A. They are generated by the application that has reserved the memory window on the remote node. It can write using RDMA writes to that window all it wants, but to guarantee persistence it must send a flush.

Q. How is RPM presented on the client host?

A. The application using it sees it as memory it can read and write.

Q. Does this RDMA commit response implicitly ACK any previous RDMA sends/writes to same or different MR?

A. Yes, the new Commit (and Verify and Atomic Write) Responses have the same acknowledgement coalescing properties as the existing Read Response. That is, a Commit Response is explicit (non-coalesced); but it coalesces/implies acknowledgement of prior Write and/or Send Requests.

Q. Does this one still have the current RMDA Write ACK?

A. See previous general answer. Yes.
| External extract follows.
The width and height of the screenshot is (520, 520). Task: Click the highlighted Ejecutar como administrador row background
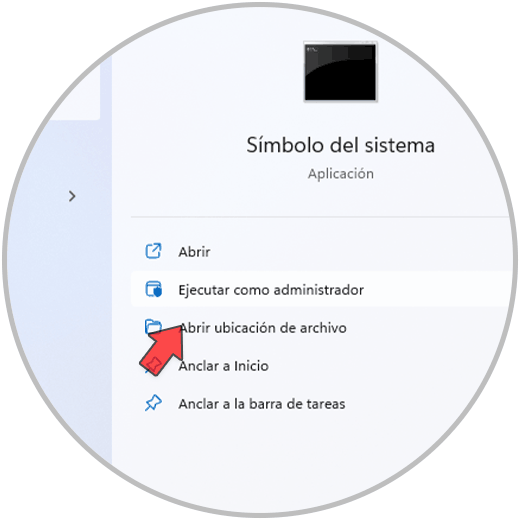coord(322,289)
A Commit Response implicitly acknowledges prior Writes.

Q. With respect to the Race Hazard explained to show the need for explicit completion response, wouldn’t this be the case even with a non-volatile Memory, if the data were to be stored in non-volatile memory. Why is this completion status required only on the non-volatile case?

A. Most networked applications that write over the network to volatile memory do not require explicit confirmation at the writer endpoint that data has actually reached there. If so, additional handshake messages are usually exchanged between the endpoint applications. On the other hand, a writer to PERSISTENT memory across a network almost always needs assurance that data has reached persistence, thus the new extension.

Q. What if you are using multiple RNIC with multiple ports to multiple ports on a 100Gb fabric for server-to-server RDMA? How is order kept there…by CPU software or ‘NIC teaming plus’?

A. This would depend on the RNIC vendor and their implementation.

Q. What is the time frame for these new RDMA messages to be available in verbs API?

A. This depends on the IBTA standards approval process which is not completely predicable, roughly sometime the first half of 2019.

Q. Where could I find more details about the three new verbs (what are the arguments)?

A. Please poll/contact/Google the IBTA and IETF organizations towards the end of calendar year 2018, when first drafts of the extension documents are expected to be available.

Q. Do you see this technology used in a way similar to Hyperconverged systems now use storage or could you see this used as a large shared memory subsystem in the network?

A. High-speed persistent memory, in either NVDIMM or SSD form factor, has enormous potential in speeding up hyperconverged write replication. It will require however substantial re-write of such storage stacks, moving for example from traditional three-phase block storage protocols (command/data/response) to an RDMA write/confirm model. More generally, the RDMA extensions are useful for distributed shared PERSISTENT memory applications.

Q. What would be the most useful performance metrics to debug performance issues in such environments?

A. Within the RNIC, basic counts for the new message types would be a baseline. These plus total stall times encountered by the RNIC awaiting Commit Responses from the local CPU subsystem would be useful. Within the CPU platform basic counts of device write and read requests targeting persistent memory would be useful.

Q. Do all the RDMA NIC’s have to update their firmware to support this new VERB’s? What is the expected performance improvement with the new Commit message?

A. Both answers would depend on the RNIC vendor and their implementation.

Q. Will the three new verbs be implemented in the RNIC alone, or will they require changes in other places (processor, memory controllers, etc.)?

A. The new Commit request requires the CPU platform and its memory controllers to confirm that prior write data has reached persistence. The new Atomic Write and Verify messages however may be executed entirely within the RNIC.

Q. What about the future of NVMe over TCP – this would be much simpler for people to implement. Is this a good option?

A. Again this would depend on the NIC vendor and their implementation. Different vendors have implemented various tests for performance. It is recommended that readers do their own due diligence.